I am just trying to understand about the events that are fired by the system. What do they actually do and when exactly they will trigger the notification. Any guidance would be greatly appreciated.

 

Thanks in advance.

2 REPLIES 2

Appanna M
Tera Guru

Hello @Saurabh Anand ,

 

In ServiceNow, events are fired based on various actions or changes that occur within the platform, and notifications are triggered based on these events. Here's a simple example to illustrate how events can fire and trigger notifications:

Let's consider a scenario where an incident is created in the ServiceNow IT Service Management (ITSM) module. When an incident is created, an event is fired, and based on this event, notifications can be triggered to notify relevant stakeholders such as support groups, assignment groups, or individuals.

  1. Event: An event is fired when an incident is created in ServiceNow. This event could be a 'incident.created' event.

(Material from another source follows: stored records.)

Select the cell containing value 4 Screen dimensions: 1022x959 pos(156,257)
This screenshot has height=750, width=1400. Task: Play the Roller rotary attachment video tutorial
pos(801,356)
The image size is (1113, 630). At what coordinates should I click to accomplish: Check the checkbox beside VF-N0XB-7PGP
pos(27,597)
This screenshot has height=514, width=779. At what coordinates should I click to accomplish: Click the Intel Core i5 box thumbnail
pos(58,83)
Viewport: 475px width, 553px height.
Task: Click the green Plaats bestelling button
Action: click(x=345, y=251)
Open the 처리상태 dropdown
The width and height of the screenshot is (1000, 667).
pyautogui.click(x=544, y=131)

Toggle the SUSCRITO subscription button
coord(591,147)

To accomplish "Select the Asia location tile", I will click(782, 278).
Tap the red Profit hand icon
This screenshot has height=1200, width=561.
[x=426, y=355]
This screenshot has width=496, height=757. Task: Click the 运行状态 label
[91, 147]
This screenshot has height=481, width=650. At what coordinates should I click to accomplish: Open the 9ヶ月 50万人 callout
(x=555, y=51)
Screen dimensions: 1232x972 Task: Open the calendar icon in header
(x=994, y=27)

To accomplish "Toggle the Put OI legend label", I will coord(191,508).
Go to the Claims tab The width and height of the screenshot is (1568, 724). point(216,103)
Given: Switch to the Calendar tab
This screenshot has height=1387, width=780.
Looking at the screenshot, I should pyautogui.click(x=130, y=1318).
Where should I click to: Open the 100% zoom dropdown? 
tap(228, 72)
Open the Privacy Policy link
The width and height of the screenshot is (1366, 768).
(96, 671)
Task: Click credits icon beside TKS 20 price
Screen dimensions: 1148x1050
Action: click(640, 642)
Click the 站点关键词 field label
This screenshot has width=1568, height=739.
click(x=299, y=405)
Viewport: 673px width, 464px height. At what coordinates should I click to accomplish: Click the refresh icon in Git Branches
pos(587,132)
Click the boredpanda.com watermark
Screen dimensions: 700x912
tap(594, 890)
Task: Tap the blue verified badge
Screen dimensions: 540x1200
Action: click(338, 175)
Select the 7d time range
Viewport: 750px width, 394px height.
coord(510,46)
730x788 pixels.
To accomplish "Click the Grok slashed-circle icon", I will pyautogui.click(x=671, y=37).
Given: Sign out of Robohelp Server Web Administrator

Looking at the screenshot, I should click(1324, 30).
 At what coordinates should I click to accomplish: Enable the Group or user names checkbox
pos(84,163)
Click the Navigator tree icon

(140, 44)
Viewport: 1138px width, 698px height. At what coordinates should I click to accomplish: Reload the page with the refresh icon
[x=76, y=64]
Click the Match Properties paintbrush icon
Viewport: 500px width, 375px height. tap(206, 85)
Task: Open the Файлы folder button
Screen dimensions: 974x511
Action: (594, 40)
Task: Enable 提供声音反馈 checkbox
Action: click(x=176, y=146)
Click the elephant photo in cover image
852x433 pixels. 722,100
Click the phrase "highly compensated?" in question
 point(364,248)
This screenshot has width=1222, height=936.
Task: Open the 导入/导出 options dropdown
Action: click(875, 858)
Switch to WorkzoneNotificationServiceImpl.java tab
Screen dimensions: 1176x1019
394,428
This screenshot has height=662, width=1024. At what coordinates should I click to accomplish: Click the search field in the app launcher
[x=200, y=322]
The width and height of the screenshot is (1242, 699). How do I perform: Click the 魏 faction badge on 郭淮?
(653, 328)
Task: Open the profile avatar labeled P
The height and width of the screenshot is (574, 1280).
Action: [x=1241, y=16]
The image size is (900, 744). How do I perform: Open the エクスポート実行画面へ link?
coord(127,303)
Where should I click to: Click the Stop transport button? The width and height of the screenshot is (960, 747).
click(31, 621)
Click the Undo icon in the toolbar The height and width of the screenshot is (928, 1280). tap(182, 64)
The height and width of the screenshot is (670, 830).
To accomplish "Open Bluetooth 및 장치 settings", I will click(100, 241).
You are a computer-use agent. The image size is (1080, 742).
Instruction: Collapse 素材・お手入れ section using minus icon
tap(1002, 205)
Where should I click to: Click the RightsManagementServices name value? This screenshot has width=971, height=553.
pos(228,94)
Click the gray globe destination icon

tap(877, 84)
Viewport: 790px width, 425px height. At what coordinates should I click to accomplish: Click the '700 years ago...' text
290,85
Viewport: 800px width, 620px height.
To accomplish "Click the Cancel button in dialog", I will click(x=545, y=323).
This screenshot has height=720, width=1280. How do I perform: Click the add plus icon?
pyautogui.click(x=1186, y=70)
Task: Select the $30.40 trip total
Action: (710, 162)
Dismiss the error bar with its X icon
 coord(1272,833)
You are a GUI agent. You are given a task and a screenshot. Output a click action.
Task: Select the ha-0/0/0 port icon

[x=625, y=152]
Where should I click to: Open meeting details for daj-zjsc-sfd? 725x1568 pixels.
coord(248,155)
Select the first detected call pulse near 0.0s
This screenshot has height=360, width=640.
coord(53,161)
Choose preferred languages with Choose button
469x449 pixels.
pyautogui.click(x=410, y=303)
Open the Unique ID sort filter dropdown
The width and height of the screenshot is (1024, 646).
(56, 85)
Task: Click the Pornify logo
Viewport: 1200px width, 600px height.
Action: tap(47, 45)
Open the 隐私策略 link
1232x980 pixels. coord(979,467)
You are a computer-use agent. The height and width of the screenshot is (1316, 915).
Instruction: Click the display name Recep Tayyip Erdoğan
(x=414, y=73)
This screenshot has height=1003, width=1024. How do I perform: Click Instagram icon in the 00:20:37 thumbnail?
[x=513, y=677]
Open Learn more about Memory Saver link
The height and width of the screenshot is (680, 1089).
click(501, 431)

  2. Notification: Based on the 'incident.created' event, a notification rule can be set up to trigger notifications to the assigned support group and the incident reporter.

The events can be fired from any server side script using the below syntax:

gs.eventQueue('event.name', GlideRecord, parm1, parm2); // standard form

For more info please refer https://docs.servicenow.com/bundle/tokyo-platform-administration/page/administer/platform-events/con...

 

Please Mark My Answer as Helpful and Accept as Solution, if you find this article helpful or resolves your issue.

shloke04
Kilo Patron

Hi @Saurabh Anand ,

Best place to review this is within documentation itself to get the info you are looking for:

 

Please refer :

https://developer.servicenow.com/dev.do#!/learn/learning-plans/washingtondc/new_to_servicenow/app_st...

 

https://docs.servicenow.com/bundle/washingtondc-build-workflows/page/administer/platform-events/conc...

 

Hope this helps. Please mark the answer as correct/helpful based on impact.